ABOUT THIS TASK =>
Look through the entries below and extract exactly the lines from the one containing "The width and height of the screenshot is (1568, 744)." through the one containing "This screenshot has height=840, width=1405.", ends included.

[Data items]
--- START ---
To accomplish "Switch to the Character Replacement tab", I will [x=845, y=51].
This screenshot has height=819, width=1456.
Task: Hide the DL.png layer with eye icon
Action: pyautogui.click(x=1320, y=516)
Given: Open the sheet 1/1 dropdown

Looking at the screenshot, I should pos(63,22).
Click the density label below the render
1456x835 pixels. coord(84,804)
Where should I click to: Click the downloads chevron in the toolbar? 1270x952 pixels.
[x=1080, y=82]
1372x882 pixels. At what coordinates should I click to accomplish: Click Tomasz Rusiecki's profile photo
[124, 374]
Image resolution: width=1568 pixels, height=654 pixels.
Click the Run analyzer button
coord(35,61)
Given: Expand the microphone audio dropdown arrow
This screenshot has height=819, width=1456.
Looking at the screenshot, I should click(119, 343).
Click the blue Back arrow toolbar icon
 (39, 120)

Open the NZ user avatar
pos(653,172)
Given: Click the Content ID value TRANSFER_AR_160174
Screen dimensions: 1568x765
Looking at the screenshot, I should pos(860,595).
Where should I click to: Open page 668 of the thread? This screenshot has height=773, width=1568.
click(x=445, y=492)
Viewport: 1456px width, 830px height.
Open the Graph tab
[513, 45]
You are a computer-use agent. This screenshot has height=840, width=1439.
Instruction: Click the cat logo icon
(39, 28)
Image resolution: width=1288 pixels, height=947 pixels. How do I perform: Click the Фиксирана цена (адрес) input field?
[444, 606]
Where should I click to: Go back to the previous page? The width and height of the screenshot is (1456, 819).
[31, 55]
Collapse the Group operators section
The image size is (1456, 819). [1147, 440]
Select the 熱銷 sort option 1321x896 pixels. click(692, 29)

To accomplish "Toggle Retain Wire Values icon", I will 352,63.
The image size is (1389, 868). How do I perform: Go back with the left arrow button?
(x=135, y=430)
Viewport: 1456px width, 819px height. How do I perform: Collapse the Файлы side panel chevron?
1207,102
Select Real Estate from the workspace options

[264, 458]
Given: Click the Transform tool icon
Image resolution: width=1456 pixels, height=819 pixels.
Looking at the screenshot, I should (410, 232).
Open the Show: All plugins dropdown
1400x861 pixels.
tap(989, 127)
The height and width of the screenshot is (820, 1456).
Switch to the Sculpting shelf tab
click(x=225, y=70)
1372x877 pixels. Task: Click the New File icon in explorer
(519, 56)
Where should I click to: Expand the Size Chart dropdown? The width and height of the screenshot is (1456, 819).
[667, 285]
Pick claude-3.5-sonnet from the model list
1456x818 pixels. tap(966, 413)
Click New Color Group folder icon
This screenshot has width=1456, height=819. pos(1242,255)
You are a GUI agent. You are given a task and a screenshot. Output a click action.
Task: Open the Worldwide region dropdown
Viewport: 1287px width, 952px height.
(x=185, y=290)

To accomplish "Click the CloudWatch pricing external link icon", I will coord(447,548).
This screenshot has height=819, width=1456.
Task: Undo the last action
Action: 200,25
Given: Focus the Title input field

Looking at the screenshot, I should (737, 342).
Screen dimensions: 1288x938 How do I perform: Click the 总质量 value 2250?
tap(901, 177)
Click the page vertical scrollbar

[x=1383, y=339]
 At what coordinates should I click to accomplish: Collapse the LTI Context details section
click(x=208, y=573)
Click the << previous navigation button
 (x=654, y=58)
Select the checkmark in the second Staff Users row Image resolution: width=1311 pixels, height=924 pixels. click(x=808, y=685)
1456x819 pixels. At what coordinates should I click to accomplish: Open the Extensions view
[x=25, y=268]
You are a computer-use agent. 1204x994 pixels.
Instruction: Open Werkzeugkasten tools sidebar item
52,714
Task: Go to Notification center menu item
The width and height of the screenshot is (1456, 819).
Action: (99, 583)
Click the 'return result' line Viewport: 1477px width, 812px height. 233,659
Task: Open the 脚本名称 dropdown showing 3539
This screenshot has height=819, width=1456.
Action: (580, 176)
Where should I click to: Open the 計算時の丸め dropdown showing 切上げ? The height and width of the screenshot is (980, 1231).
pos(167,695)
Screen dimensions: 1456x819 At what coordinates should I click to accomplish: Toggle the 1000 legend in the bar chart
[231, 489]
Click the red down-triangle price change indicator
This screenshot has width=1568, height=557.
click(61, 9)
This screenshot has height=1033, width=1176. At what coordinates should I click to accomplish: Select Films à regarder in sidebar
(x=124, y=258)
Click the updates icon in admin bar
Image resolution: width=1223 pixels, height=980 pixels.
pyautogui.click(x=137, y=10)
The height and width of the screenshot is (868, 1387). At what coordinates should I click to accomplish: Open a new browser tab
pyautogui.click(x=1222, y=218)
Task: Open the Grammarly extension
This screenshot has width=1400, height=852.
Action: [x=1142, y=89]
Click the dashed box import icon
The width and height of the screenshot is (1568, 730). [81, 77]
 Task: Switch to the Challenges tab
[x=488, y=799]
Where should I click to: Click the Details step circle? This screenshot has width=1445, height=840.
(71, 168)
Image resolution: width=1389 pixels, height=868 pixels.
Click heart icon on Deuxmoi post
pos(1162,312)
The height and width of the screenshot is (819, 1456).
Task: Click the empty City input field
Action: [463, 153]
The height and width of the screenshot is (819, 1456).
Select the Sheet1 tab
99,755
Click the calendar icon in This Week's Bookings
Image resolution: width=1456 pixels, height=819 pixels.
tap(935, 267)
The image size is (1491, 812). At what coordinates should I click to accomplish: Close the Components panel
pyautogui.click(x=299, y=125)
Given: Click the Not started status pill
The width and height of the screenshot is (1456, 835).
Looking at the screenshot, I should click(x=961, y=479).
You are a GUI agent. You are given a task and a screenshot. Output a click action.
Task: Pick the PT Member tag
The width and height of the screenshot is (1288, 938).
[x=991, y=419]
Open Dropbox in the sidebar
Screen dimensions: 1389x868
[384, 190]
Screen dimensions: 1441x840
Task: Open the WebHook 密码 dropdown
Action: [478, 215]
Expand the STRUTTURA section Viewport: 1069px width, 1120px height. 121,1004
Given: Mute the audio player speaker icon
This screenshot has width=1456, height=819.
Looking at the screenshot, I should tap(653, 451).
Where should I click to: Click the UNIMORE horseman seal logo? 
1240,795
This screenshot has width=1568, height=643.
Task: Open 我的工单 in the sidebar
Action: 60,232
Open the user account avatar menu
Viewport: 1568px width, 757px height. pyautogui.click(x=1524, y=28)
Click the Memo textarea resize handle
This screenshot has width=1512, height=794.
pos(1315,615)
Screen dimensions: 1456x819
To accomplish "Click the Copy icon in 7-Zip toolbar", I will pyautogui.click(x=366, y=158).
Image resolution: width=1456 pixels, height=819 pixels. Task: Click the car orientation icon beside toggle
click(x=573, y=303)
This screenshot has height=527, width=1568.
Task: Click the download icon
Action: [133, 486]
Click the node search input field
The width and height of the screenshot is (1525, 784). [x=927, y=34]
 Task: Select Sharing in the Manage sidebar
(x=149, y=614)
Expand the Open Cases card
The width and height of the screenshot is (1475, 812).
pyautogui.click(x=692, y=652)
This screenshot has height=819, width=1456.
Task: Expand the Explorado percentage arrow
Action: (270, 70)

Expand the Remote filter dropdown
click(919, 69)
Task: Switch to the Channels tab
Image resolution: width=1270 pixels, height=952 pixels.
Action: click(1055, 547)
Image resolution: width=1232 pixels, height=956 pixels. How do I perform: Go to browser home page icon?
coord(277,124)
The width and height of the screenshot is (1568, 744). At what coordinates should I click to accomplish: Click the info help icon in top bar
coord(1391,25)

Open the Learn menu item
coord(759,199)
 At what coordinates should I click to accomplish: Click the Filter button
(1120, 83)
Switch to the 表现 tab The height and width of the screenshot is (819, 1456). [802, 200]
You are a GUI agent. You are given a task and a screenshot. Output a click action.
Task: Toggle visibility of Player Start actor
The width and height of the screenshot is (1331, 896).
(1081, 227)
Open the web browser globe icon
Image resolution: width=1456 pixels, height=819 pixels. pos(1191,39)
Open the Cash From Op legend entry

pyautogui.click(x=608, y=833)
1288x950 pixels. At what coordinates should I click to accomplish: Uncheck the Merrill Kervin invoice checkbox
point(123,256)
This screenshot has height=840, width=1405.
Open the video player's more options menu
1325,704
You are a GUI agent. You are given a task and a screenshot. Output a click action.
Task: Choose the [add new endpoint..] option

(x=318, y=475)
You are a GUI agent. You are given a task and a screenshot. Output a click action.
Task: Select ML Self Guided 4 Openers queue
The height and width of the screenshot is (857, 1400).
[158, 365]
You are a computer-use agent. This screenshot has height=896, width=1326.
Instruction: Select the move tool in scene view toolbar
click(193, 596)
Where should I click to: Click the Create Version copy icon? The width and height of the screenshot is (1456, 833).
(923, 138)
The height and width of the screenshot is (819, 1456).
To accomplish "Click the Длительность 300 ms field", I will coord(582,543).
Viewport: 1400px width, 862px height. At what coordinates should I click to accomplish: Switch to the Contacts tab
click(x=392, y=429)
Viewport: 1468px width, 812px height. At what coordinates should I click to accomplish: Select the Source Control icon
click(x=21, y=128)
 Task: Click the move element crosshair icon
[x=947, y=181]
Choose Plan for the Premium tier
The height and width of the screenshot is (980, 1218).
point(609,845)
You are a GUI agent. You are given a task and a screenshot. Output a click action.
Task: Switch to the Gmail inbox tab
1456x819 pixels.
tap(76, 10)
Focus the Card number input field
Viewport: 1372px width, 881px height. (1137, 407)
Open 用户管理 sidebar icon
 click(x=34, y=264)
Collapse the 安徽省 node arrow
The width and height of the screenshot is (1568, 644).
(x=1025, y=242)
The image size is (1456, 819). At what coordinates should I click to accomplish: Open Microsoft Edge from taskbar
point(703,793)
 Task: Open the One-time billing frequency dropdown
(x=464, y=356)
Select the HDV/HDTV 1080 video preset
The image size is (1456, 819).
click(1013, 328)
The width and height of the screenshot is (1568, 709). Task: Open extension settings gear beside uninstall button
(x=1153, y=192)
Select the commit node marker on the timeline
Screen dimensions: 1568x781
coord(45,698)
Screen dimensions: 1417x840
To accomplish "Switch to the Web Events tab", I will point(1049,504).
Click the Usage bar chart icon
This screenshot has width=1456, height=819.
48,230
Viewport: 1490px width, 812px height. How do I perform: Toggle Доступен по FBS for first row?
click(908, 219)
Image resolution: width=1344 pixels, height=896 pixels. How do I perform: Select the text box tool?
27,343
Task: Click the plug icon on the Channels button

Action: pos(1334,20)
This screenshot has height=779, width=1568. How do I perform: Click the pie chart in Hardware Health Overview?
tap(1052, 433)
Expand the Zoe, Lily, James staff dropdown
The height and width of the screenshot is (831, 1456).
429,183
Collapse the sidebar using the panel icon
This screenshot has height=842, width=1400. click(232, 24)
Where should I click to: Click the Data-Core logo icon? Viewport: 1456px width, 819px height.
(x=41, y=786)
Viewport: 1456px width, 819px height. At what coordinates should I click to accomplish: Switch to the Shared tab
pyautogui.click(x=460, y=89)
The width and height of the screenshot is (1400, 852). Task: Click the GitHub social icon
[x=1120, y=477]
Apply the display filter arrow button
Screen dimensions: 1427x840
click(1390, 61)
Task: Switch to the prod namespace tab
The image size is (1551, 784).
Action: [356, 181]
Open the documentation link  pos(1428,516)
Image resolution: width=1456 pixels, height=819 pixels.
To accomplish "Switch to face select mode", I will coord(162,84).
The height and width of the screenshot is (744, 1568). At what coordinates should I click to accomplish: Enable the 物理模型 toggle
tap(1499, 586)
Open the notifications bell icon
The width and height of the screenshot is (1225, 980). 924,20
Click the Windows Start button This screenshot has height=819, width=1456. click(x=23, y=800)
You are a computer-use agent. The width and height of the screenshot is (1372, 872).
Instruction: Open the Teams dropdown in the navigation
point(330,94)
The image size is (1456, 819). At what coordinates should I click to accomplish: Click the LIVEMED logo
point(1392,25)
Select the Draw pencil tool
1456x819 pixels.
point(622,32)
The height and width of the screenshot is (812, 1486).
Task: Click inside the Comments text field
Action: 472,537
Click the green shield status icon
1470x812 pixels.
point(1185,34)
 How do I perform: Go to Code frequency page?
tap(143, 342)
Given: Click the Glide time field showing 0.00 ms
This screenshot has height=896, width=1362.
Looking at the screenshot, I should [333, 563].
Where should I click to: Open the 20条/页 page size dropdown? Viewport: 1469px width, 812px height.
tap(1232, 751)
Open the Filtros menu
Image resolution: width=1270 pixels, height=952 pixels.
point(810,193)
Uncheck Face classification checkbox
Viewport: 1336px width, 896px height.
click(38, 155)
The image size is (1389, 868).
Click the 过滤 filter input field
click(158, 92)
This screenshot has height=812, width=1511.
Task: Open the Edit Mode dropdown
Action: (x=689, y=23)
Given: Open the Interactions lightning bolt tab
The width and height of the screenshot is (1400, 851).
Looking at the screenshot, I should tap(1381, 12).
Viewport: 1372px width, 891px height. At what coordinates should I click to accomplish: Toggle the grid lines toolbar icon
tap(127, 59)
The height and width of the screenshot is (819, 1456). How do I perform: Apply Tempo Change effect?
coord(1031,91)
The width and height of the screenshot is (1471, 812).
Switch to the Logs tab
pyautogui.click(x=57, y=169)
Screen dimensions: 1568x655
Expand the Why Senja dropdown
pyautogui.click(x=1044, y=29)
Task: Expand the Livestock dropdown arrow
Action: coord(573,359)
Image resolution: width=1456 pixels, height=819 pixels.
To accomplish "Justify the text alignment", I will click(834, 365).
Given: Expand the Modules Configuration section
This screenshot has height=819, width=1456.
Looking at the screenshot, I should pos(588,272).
--- END ---
PROBLEM SOLUTION =>
The width and height of the screenshot is (1568, 744). At what coordinates should I click to accomplish: Click the info help icon in top bar
coord(1391,25)

Open the Learn menu item
coord(759,199)
 At what coordinates should I click to accomplish: Click the Filter button
(1120, 83)
Switch to the 表现 tab The height and width of the screenshot is (819, 1456). [802, 200]
You are a GUI agent. You are given a task and a screenshot. Output a click action.
Task: Toggle visibility of Player Start actor
The width and height of the screenshot is (1331, 896).
(1081, 227)
Open the web browser globe icon
Image resolution: width=1456 pixels, height=819 pixels. pos(1191,39)
Open the Cash From Op legend entry

pyautogui.click(x=608, y=833)
1288x950 pixels. At what coordinates should I click to accomplish: Uncheck the Merrill Kervin invoice checkbox
point(123,256)
This screenshot has height=840, width=1405.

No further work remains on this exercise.